If running locally with the default flask configuration, navigate to http://localhost:5000. If you have deployed to AWS, navigate to http://your-dart-host-and-port.

For a demonstration of dart's capabilities, follow these steps:

  1. navigate to the "datastores" link in the entities section of the navbar (not the managers section)
  2. create a new "no_op_engine" datastore with default values by clicking on the "+" button and then clicking "save"
  3. refresh the page
  4. click on the "more options" vertical elipses on the left side of the row
  5. click on "graph", wait for the graph to load
  6. click on "add > no_op_engine > workflow chaining demo"
  7. click on "file > save"
  8. click on the top most workflow (blue, diamond shaped) icon
  9. click on "edit > run"

In short, familiarity with dart entities allows a variety of workflow chains to be created.

For example, an EMR workflow can be created to parse web logs and store them in a delimited format on S3, which is referred to by an existing dataset. Completion of this workflow triggers a Redshift workflow to load the data, perform aggregations, and upload to another dataset location. This workflow completion triggers an S3 workflow to load that copies the data to the front-end web team's AWS bucket. Completion of this workflow triggers a DynamoDB workflow to load the aggregated data into a DynamoDB table, supporting a front-end feature.

dart development

Dart uses postgres 9.4+ for its JSONB columns. This allows dart models to be fluid but consistent. That is, most dart models have the fields: id, version_id, created, updated, and data (the JSONB column). Dart has custom deserialization that relies on parsing the python docstring for types (recursively). This way, the data can be stored in plan JSON format, rather than relying on modifiers as in jsonpickle. So keep the docstrings up to date and accurate!

Be sure to keep the black-box integration tests up to date and passing.

engine development

Engines are completely decoupled from dart by design. The dart engine source code lives in the same repository out of convenience, but this is by no means a requirement.
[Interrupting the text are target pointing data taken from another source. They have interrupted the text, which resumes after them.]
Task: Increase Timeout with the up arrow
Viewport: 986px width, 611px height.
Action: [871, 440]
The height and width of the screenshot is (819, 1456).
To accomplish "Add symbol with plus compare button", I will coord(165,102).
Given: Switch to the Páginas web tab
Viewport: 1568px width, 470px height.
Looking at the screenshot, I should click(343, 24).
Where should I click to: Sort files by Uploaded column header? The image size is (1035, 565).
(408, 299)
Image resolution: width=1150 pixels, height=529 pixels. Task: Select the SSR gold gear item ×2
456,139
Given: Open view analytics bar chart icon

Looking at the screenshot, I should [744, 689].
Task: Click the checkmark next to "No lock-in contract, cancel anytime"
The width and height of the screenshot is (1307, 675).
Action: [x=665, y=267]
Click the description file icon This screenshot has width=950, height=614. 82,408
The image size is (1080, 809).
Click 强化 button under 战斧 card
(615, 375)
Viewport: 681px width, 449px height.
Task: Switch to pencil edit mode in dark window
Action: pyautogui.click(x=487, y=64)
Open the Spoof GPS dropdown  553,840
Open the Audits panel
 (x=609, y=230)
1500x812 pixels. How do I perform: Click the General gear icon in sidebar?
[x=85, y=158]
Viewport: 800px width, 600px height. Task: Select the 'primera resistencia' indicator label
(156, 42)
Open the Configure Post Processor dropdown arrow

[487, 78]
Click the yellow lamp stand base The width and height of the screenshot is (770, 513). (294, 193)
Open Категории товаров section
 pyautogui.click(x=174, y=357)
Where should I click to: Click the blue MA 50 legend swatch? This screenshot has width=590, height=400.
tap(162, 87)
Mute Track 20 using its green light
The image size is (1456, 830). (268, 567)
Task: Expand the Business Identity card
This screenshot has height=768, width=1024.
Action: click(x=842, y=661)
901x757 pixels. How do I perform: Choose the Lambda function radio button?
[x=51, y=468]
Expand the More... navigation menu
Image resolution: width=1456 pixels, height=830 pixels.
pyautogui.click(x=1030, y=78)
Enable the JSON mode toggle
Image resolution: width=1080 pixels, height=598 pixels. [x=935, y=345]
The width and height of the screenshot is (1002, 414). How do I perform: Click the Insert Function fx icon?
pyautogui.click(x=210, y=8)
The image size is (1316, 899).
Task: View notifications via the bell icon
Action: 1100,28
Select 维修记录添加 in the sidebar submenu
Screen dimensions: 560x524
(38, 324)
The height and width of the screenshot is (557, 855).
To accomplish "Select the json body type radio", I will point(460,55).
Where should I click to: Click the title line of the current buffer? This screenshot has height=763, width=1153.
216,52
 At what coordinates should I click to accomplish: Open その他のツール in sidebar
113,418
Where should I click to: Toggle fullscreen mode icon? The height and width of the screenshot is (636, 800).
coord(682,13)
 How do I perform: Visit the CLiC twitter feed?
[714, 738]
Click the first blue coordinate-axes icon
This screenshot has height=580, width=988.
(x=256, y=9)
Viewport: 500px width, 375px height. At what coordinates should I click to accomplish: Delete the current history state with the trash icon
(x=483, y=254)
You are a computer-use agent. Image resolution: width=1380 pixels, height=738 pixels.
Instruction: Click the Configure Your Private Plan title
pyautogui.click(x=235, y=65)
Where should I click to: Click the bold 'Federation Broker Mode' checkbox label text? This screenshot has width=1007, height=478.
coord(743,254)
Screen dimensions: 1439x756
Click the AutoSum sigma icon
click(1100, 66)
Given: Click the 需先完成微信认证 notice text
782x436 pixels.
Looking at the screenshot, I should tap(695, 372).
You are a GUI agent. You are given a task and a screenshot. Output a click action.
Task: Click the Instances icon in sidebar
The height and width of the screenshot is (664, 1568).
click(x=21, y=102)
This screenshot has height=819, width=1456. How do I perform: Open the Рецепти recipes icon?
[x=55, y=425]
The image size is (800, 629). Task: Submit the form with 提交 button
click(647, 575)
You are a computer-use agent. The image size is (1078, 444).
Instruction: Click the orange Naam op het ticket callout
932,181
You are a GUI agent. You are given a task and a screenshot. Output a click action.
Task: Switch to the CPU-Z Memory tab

Engines can be added to dart source itself for general use cases, but they can also be developed outside of dart for custom use cases, so long as they adhere to these conventions:

  • engines must make a registration REST api call that informs dart about the ECS task definitions
  • engines are instantiated as ECS tasks to process one action at a time
  • dart will override the ECS task definition at run time to supply one environment variable that informs the running engine which action is being run: DART_ACTION_ID
  • a REST api call must be made to check-out this action
  • a REST api call must be made to check-in this action upon completion
  • if writing a consume_subscription action, a REST api call should be made to retrieve the assigned subscription elements

REST api documentation

See the draft API specification in Swagger 2.0 format at src/python/dart/web/api/swagger.yaml or via Swagger-UI at http://your-dart-host-and-port/apidocs/index.html

See the source code at src/python/dart/web/api for implementation details.